Il mobbing (in inglese“molestia”) non è una fattispecie tipica di reato: in altre parole non troverete questo termine nel codice penale. Quindi è stato compito dei giudici inquadrare questo odioso comportamento in uno schema ben preciso che, grazie all’ausilio di altre fattispecie di reato già presenti nel codice, potesse qualificarlo e, di conseguenza, punirlo.

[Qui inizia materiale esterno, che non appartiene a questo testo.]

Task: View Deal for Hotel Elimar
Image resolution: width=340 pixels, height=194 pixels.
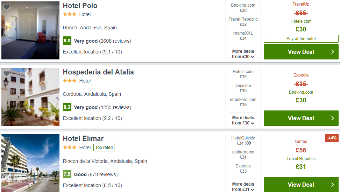Action: point(301,185)
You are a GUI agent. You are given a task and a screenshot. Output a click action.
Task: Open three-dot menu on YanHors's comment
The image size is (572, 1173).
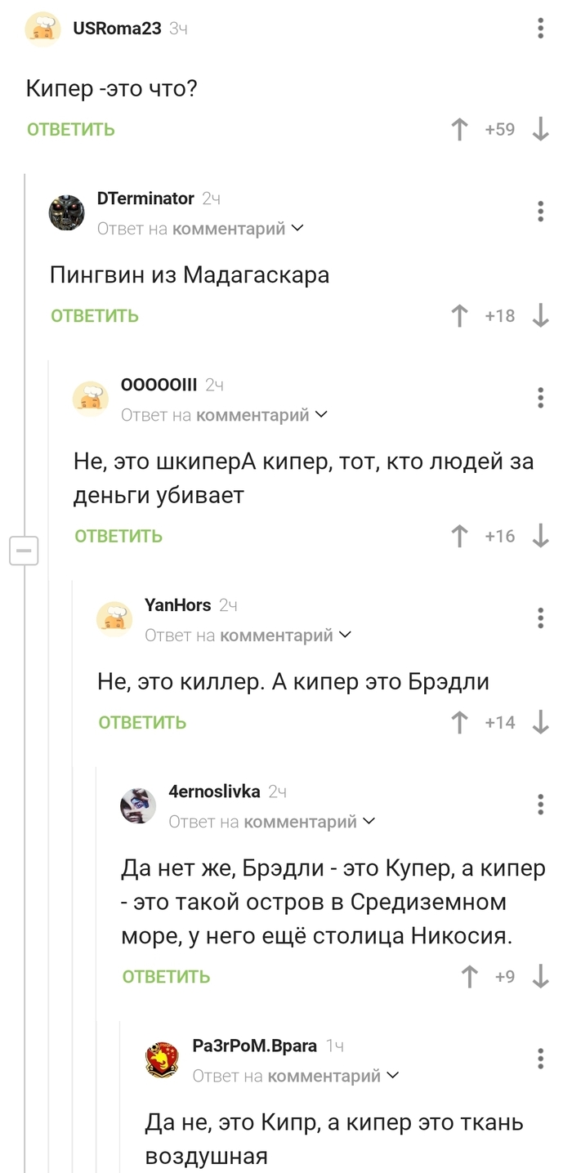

Partiamo dunque dalla definizione della giurisprudenza, richiamando la brillante definizione della Corte costituzionale con la sentenza n. 359 del 2003: “E’ noto che la sociologia ha mutuato il termine mobbing da una branca dell’etologia per designare un complesso fenomeno consistente in una serie di atti o comportamenti vessatori, protratti nel tempo, posti in essere nei confronti di un lavoratore da parte dei componenti del gruppo di lavoro in cui è inserito o dal suo capo, caratterizzati da un intento di persecuzione ed emarginazione finalizzato all’obiettivo primario di escludere la vittima dal gruppo. Ciò implica l’esistenza di uno o più soggetti attivi cui i suindicati comportamenti siano ascrivibili e di un soggetto passivo che di tali comportamenti sia destinatario e vittima”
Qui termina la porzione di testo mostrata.